There are so many little things you can do that add up to BIG protection for your heart. Here are some tips for keeping your ticker safe and healthy.
- Eat plenty of omega-3 fatty acids. If you have heart disease already, omega-3 fatty acids can help keep inflammation in check, lower blood pressure, and slow plaque growth. Plaque is a mix of fatty substances (including bad LDL cholesterol) that can inflame artery walls. A plaque deposit that bursts can produce an artery-blocking clot and lead to a heart attack.
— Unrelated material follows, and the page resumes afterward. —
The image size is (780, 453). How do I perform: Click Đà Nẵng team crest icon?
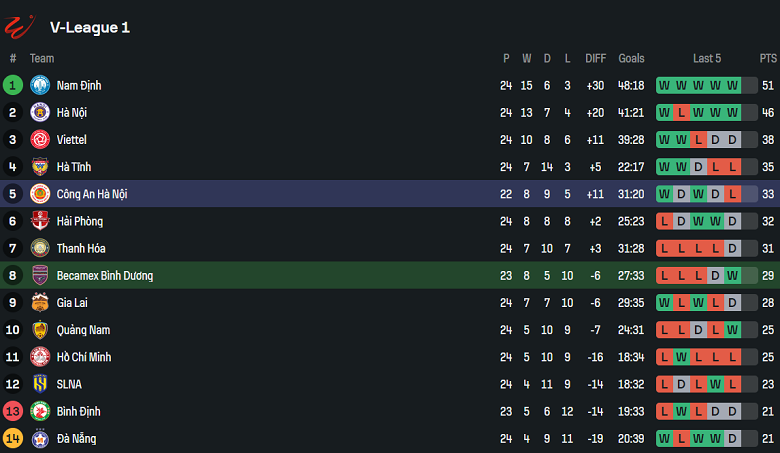point(40,438)
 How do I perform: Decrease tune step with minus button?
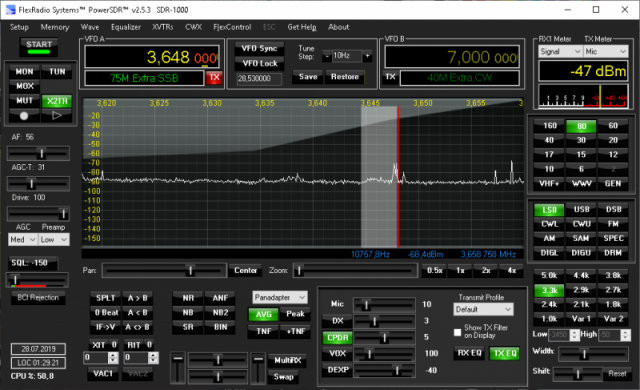tap(327, 56)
- Take a low dose aspirin if your doctor says you should. Low doses of aspirin can prevent clots, but aspirin can also be trouble for your stomach and increase your risk of stroke. Your age and family history will help your doctor decide whether or not a low dose aspirin is a good idea for your heart.
- Be careful with your supplements. Recent research shows that too much vitamin A, vitamin E, and vitamin C can be bad for women over the age of fifty who have diabetes. Ask your doctor before adding ANY over the counter supplements to your regular health care routine.
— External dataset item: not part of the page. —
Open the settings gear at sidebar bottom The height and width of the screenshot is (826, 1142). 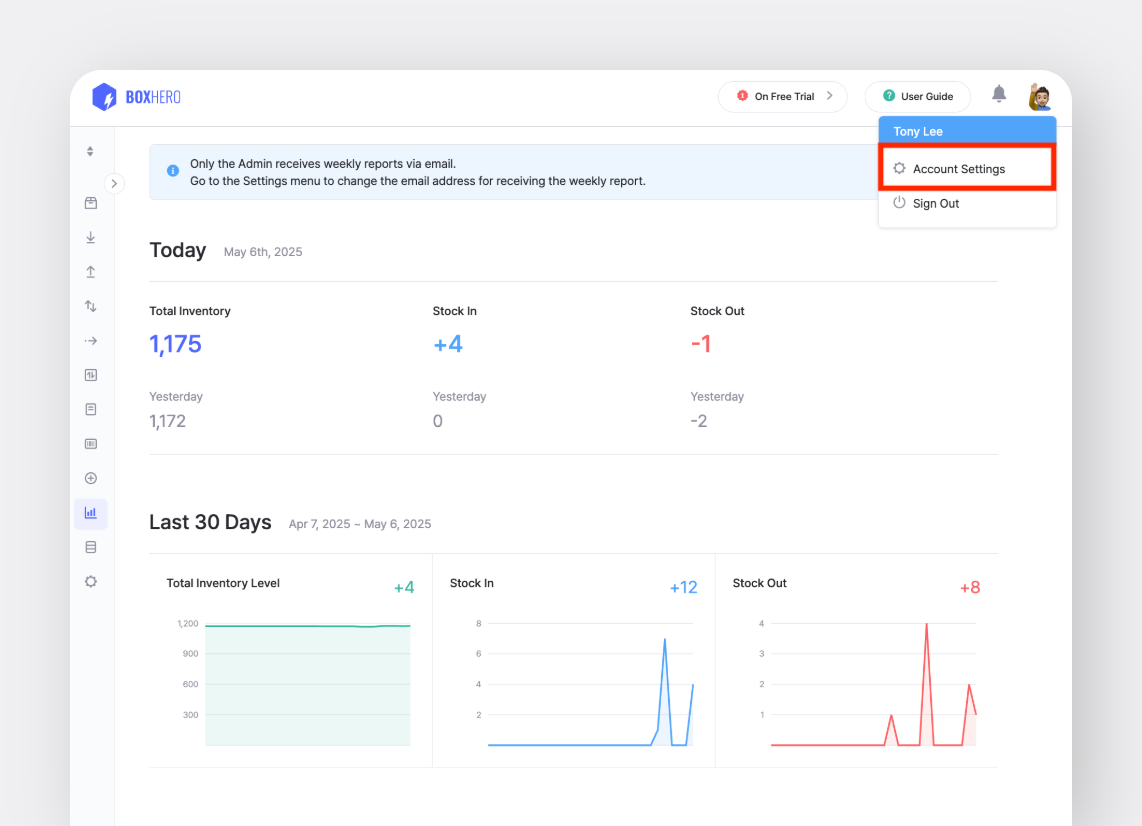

- Make big cuts in your saturated fat intake. Saturated fats should be less than ten percent of your daily calories — less than seven percent if you can. Be careful to avoid partially hydrogenated fats, also known as trans fats. Read food labels carefully!
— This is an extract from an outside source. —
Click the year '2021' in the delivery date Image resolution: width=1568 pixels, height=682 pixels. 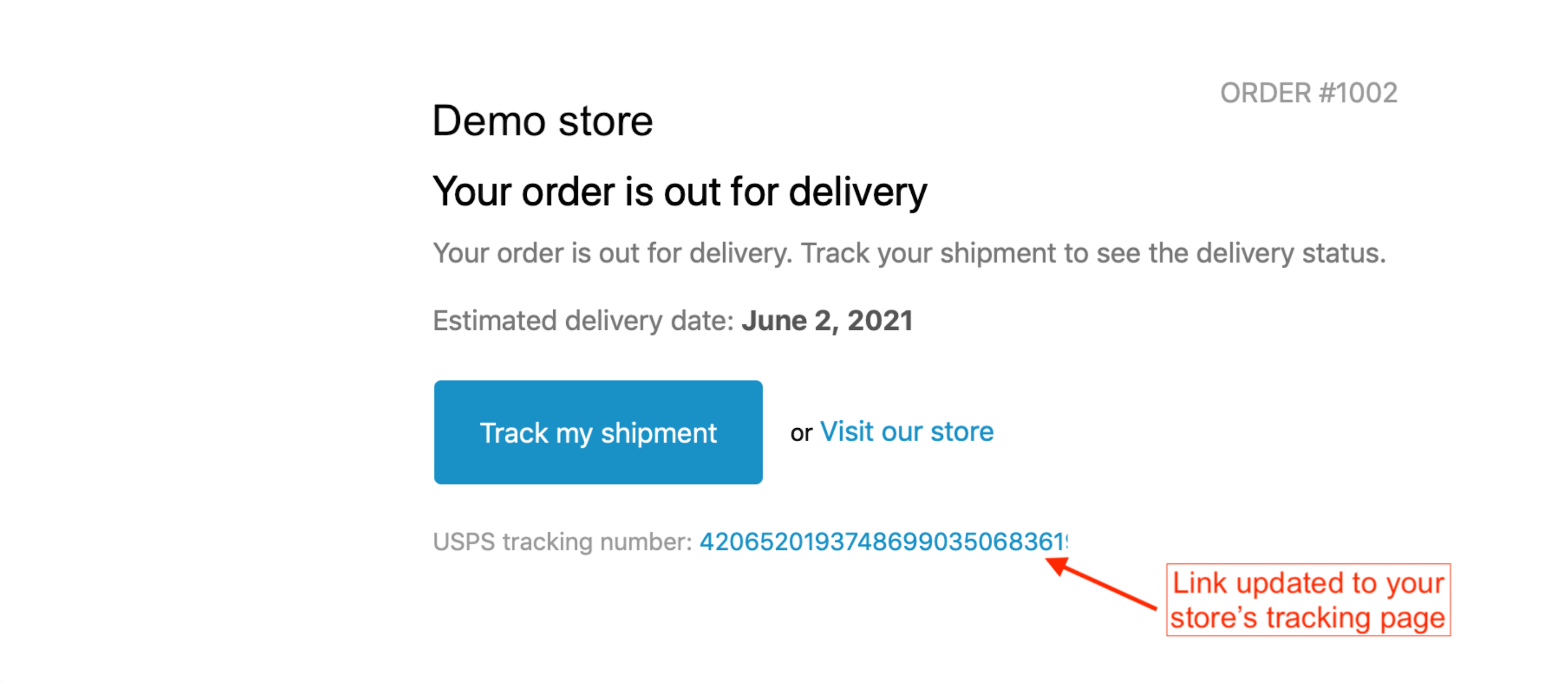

- Make small cuts in your calorie intake as you age. After you hit fifty, your metabolism slows down about five percent every ten years. That means your body is burning less energy — even if you are moderately active. Trim 200 calories a day to help keep your body in balance.
- Indulge in a piece of dark chocolate. Eating just one thirty calorie piece of dark chocolate every day can lower your blood pressure in just two weeks. Your systolic blood pressure can go down as much as three points; your diastolic blood pressure as much as two points. Just don’t overindulge — eating more chocolate won’t make your blood pressure go any lower.